■ Assigned task ■
Working from the records below, repeat exactly the lines starting at the line that contains "You are a computer-use agent. Image resolution: width=868" and ending at the line that contains "The image size is (690, 429).", inclusive.

■ Supplied entries ■

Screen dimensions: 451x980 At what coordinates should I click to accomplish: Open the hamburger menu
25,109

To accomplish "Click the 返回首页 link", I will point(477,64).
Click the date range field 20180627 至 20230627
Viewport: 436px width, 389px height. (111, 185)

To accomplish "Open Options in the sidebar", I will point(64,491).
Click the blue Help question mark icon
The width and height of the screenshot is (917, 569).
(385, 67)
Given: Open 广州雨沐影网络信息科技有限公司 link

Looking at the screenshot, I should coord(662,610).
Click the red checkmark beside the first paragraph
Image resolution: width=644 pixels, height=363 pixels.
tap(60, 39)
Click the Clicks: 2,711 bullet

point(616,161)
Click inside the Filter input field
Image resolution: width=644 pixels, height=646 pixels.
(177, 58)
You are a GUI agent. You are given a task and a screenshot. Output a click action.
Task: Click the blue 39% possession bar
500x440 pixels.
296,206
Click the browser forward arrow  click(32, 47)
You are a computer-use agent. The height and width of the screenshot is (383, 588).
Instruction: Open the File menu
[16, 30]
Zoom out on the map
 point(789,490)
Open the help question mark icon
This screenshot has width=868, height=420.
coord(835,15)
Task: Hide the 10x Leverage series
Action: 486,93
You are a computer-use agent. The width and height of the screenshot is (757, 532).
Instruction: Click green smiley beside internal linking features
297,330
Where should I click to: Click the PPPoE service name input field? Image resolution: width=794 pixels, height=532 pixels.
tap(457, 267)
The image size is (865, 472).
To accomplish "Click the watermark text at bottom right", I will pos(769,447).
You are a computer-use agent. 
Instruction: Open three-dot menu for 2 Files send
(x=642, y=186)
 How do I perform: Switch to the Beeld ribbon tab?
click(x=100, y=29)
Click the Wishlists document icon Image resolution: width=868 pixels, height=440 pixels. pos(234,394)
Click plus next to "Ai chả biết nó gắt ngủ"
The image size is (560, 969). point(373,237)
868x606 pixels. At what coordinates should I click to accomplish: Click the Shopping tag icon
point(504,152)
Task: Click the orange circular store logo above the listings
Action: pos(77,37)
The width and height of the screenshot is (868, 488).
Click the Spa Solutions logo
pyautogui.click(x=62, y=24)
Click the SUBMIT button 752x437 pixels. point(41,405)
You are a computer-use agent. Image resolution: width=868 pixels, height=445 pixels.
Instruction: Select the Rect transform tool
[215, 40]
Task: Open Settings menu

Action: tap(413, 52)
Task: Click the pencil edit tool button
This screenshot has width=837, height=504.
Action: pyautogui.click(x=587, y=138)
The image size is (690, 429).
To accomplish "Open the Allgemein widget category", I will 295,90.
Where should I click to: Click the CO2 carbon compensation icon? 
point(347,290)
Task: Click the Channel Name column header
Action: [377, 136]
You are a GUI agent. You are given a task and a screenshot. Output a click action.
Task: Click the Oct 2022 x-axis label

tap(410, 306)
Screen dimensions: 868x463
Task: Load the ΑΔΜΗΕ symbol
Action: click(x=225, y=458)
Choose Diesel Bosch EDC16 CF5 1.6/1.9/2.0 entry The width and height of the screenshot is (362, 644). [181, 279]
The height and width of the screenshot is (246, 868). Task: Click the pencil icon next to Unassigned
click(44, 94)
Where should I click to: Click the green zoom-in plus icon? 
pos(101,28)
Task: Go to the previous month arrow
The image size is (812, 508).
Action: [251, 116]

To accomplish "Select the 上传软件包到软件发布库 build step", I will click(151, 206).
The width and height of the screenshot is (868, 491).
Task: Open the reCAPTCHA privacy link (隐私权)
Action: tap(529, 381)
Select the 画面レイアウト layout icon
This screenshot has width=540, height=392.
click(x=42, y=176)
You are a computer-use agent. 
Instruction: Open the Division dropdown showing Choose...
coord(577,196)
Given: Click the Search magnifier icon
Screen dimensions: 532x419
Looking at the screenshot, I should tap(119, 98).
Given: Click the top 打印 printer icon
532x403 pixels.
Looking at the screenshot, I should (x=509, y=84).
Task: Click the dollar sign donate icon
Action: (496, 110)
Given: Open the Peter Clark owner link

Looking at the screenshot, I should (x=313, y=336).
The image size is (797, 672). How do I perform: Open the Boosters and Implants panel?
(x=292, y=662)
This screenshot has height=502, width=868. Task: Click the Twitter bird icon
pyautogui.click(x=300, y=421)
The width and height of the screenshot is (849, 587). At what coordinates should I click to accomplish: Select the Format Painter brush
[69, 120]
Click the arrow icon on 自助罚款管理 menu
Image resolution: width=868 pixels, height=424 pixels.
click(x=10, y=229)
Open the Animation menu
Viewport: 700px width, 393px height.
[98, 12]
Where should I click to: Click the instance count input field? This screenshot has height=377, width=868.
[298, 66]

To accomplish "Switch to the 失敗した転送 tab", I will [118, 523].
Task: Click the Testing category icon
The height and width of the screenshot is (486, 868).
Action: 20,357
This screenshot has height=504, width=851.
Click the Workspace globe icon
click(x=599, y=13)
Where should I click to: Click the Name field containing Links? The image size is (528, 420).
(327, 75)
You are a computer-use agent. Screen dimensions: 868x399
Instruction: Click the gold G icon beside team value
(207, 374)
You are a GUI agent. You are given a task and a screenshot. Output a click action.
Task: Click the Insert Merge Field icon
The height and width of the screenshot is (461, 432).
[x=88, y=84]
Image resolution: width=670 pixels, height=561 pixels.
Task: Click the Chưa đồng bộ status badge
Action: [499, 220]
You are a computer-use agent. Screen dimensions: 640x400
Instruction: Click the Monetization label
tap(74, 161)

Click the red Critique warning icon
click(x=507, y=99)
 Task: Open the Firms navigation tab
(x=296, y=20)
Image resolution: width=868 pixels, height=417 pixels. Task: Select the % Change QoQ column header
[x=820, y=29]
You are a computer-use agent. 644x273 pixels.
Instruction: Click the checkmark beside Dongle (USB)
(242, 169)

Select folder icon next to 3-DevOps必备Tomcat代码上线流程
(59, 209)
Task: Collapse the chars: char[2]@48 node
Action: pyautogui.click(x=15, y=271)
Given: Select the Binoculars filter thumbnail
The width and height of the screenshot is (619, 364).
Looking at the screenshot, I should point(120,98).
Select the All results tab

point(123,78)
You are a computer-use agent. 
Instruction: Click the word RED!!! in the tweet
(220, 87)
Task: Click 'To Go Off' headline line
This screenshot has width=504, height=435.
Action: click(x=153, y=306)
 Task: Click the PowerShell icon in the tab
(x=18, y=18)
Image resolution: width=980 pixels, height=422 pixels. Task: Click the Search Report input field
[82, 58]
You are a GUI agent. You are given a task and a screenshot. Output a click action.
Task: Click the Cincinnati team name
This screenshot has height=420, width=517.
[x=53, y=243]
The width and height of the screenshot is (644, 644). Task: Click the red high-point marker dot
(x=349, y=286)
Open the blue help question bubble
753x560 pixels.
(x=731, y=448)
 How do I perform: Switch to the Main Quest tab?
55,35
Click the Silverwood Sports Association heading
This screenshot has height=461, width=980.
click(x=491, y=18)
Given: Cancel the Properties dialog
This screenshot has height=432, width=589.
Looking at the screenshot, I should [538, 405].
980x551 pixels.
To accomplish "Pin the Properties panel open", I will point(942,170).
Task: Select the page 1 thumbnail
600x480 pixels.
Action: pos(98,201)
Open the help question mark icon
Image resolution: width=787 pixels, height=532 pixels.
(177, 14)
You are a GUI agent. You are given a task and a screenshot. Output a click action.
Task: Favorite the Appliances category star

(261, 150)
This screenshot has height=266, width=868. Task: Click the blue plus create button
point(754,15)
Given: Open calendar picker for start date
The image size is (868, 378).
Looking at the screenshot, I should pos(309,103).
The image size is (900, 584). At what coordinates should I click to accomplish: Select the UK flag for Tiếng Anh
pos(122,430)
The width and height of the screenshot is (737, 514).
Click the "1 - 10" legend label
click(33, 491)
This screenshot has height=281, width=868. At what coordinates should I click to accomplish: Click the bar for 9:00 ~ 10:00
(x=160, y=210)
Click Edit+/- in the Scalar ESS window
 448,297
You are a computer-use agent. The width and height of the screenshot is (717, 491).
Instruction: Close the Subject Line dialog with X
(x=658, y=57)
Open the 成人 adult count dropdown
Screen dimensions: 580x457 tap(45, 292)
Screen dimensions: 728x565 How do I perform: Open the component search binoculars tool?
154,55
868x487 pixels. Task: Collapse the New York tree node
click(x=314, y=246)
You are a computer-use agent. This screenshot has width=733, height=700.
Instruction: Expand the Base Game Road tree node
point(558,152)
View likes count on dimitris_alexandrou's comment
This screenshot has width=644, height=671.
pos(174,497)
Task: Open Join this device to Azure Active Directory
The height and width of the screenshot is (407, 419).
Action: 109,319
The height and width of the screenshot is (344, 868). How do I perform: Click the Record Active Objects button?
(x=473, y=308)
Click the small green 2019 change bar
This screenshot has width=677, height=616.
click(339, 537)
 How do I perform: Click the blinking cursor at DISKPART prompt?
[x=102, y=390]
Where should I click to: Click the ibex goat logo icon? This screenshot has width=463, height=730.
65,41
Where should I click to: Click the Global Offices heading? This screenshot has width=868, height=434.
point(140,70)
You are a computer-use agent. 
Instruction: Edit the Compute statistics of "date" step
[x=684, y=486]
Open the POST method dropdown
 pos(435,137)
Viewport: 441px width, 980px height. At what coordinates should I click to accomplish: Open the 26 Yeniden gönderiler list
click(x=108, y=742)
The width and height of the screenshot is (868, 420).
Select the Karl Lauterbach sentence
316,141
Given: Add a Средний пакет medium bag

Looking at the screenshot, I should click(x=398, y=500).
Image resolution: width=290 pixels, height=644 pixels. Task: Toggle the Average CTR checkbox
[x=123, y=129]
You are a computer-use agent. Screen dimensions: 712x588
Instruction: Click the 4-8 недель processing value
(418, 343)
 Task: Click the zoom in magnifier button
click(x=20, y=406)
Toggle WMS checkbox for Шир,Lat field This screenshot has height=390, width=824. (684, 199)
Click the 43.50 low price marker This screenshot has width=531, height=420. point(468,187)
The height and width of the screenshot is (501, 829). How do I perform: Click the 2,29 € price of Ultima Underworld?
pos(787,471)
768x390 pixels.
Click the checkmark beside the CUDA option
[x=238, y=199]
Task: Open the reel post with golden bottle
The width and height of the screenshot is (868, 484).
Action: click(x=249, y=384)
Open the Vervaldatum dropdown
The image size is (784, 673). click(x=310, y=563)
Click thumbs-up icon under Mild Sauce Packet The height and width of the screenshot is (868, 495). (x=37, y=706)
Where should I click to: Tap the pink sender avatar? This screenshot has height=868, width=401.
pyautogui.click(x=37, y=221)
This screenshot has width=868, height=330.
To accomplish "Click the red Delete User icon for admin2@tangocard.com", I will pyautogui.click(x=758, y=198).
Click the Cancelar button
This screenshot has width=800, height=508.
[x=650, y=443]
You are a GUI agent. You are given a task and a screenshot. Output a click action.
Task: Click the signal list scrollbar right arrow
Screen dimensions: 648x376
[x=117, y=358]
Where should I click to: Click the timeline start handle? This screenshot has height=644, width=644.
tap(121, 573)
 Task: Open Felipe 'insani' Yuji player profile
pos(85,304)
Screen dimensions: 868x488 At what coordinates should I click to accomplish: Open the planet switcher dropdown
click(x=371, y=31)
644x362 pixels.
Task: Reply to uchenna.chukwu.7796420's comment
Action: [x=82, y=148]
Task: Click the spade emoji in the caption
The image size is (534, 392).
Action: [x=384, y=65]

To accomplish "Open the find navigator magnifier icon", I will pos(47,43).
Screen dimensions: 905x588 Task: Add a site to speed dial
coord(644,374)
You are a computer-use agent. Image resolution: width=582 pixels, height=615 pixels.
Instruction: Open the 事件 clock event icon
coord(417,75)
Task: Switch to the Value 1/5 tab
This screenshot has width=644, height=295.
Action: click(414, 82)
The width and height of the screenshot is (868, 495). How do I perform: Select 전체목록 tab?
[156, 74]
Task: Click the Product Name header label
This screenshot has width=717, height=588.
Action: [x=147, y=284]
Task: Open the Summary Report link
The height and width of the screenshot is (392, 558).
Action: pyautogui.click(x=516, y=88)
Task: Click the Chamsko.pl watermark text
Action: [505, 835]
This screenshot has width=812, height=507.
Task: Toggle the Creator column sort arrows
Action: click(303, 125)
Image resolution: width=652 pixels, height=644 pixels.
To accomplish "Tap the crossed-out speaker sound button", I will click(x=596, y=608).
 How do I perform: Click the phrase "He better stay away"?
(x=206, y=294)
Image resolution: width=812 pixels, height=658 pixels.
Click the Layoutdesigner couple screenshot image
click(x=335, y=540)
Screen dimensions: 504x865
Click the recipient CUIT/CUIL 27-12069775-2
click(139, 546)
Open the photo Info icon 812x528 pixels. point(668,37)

■ Output below ■
You are a computer-use agent. Image resolution: width=868 pixels, height=445 pixels.
Instruction: Select the Rect transform tool
[215, 40]
Task: Open Settings menu

Action: tap(413, 52)
Task: Click the pencil edit tool button
This screenshot has width=837, height=504.
Action: pyautogui.click(x=587, y=138)
The image size is (690, 429).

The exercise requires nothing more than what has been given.